Anti-tumour potential and selectivity of caffeic acid phenethyl ester in osteosarcoma cells

[Display omitted] •CAPE decreased the viability cell compared to CA.•CAPE decreased ROS generation and cell migration.•CAPE was more selective for tumor cells, preserving normal cells. Osteosarcoma is the most common type of bone cancer, and metastasis is widespread decreasing the survival rate. The search for new therapeutic strategies has increased for phytochemicals due to their potential as antioxidants and anticancer properties. Thus, we evaluated the caffeic acid phenethyl ester (CAPE) and caffeic acid's (CA) anticancer properties on UMR-106 murine osteosarcoma cells.
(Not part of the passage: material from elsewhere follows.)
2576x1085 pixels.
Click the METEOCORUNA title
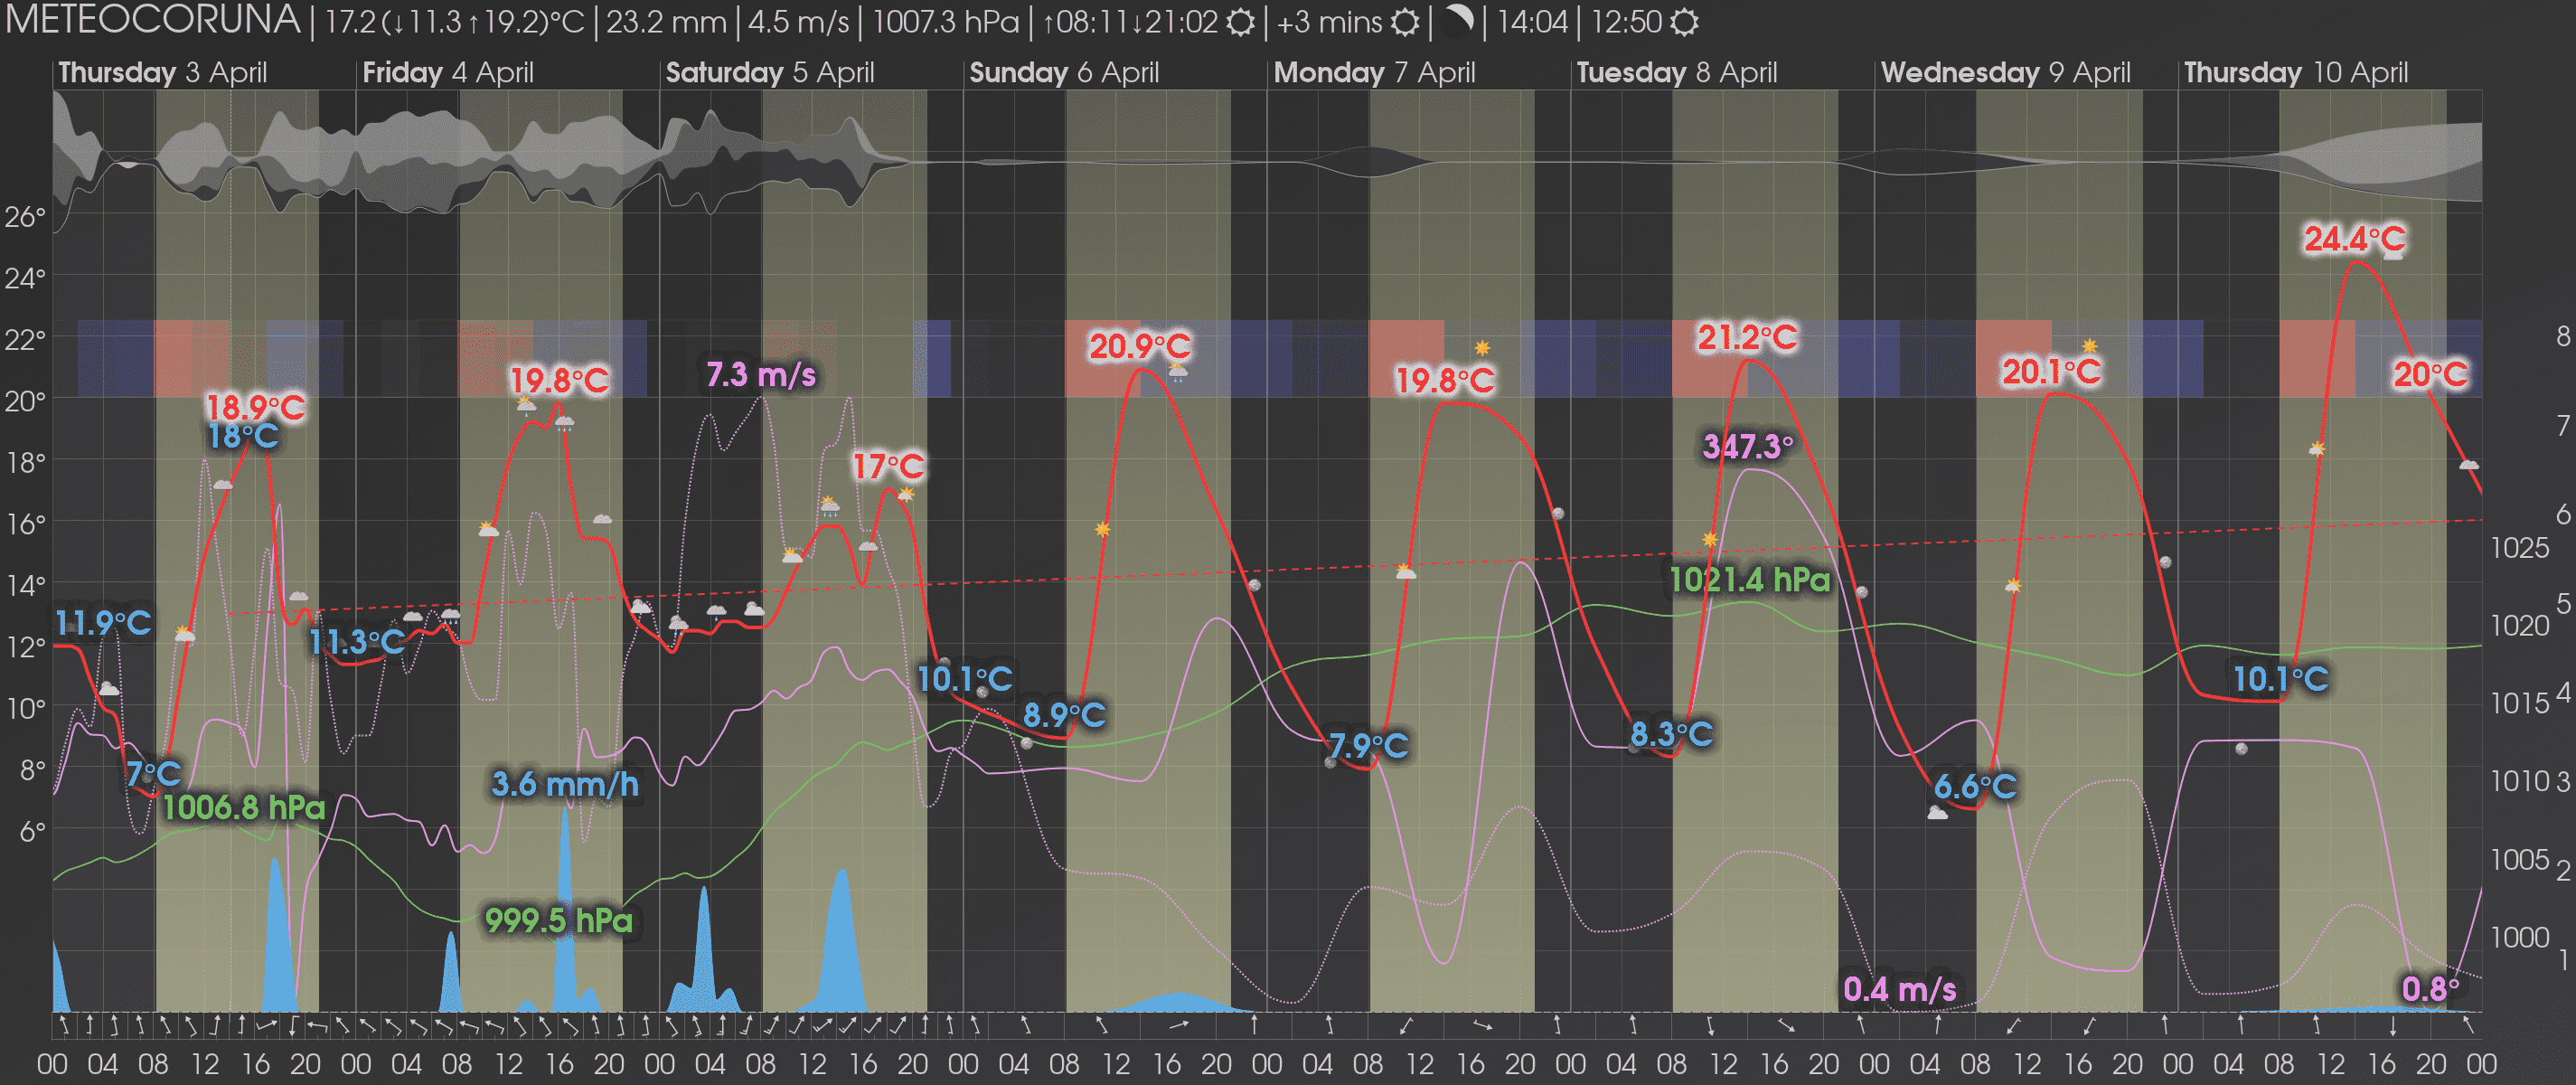point(152,20)
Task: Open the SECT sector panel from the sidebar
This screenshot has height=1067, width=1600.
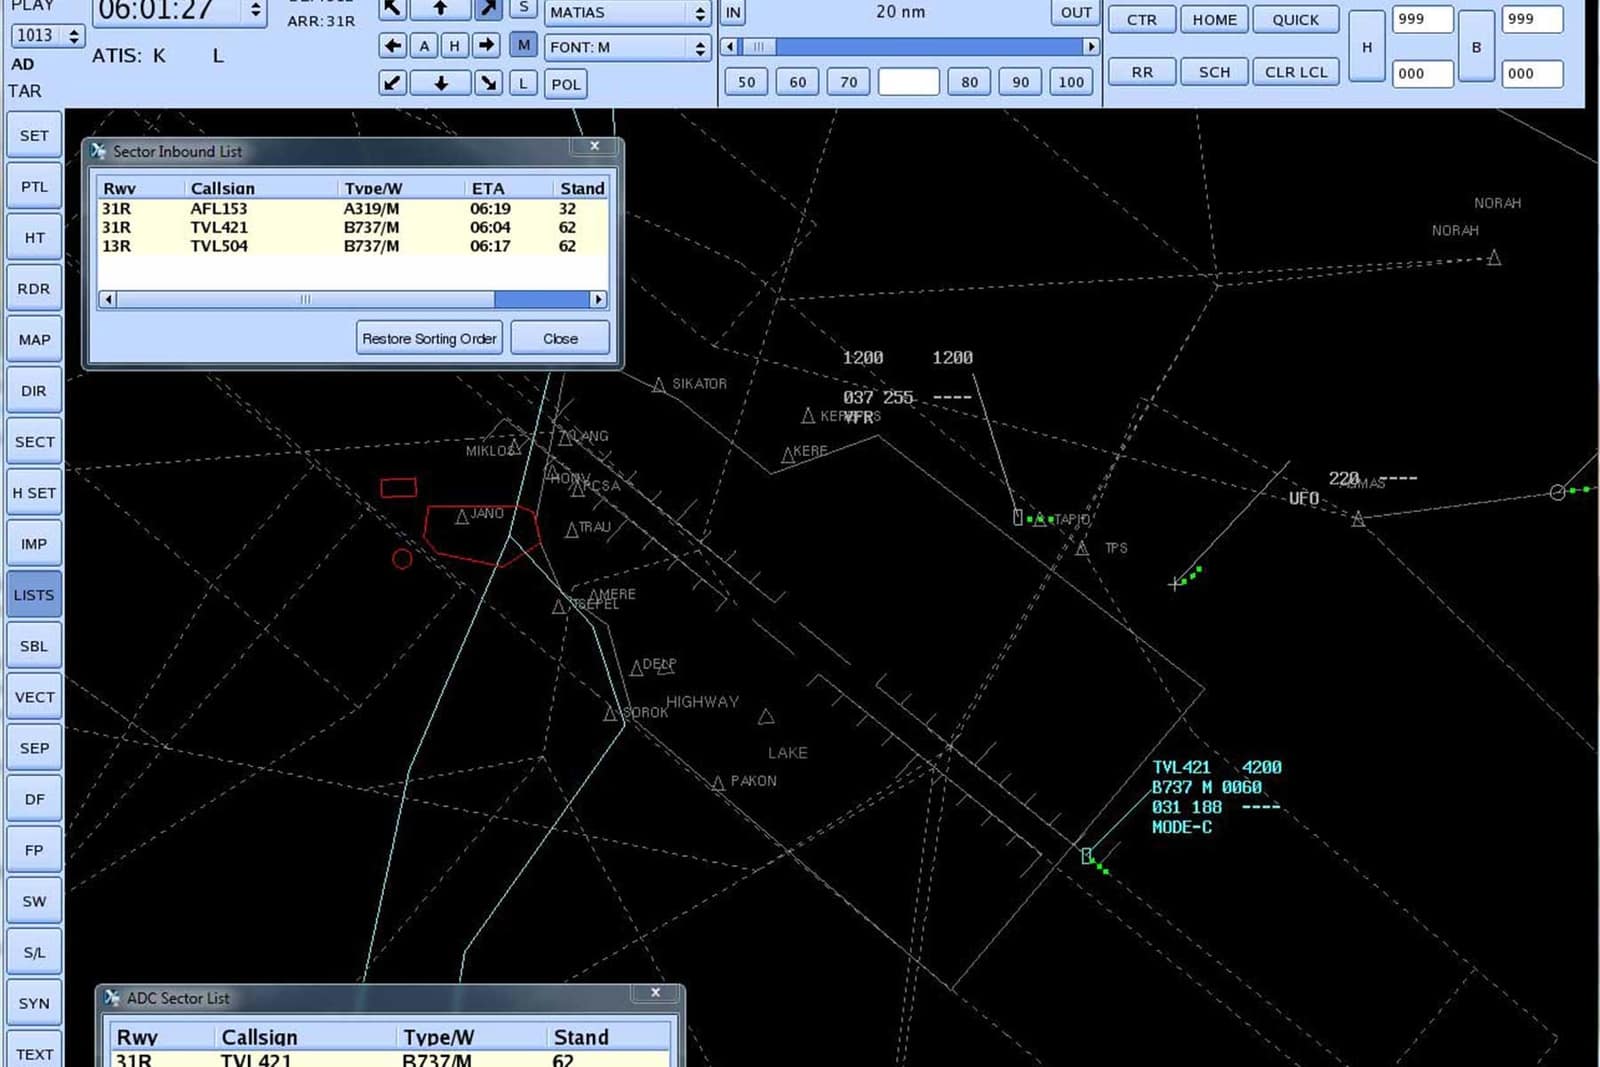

The IC25 and IC50 were 1.3 and 2.7 μM for CAPE and 91.0 and 120.0 μM for CA, respectively. This study shows the potential anticancer properties of CAPE and highlights how a phenethyl ester component addition can improve the pharmacological potency in relation to its precursor CA. Our results showed that CAPE was more efficient and selective in reducing the viability of tumor cells compared to the control osteoblasts (MC3T3-E1) (p < 0.05). In addition, CAPE was 44-fold (IC25) and 70-fold (IC50) more cytotoxic than CA. CAPE also decreased ROS generation and cell migration. In summary, CAPE was more selective for tumor cells, preserving normal ones, suggesting its potential role as an anticancer drug.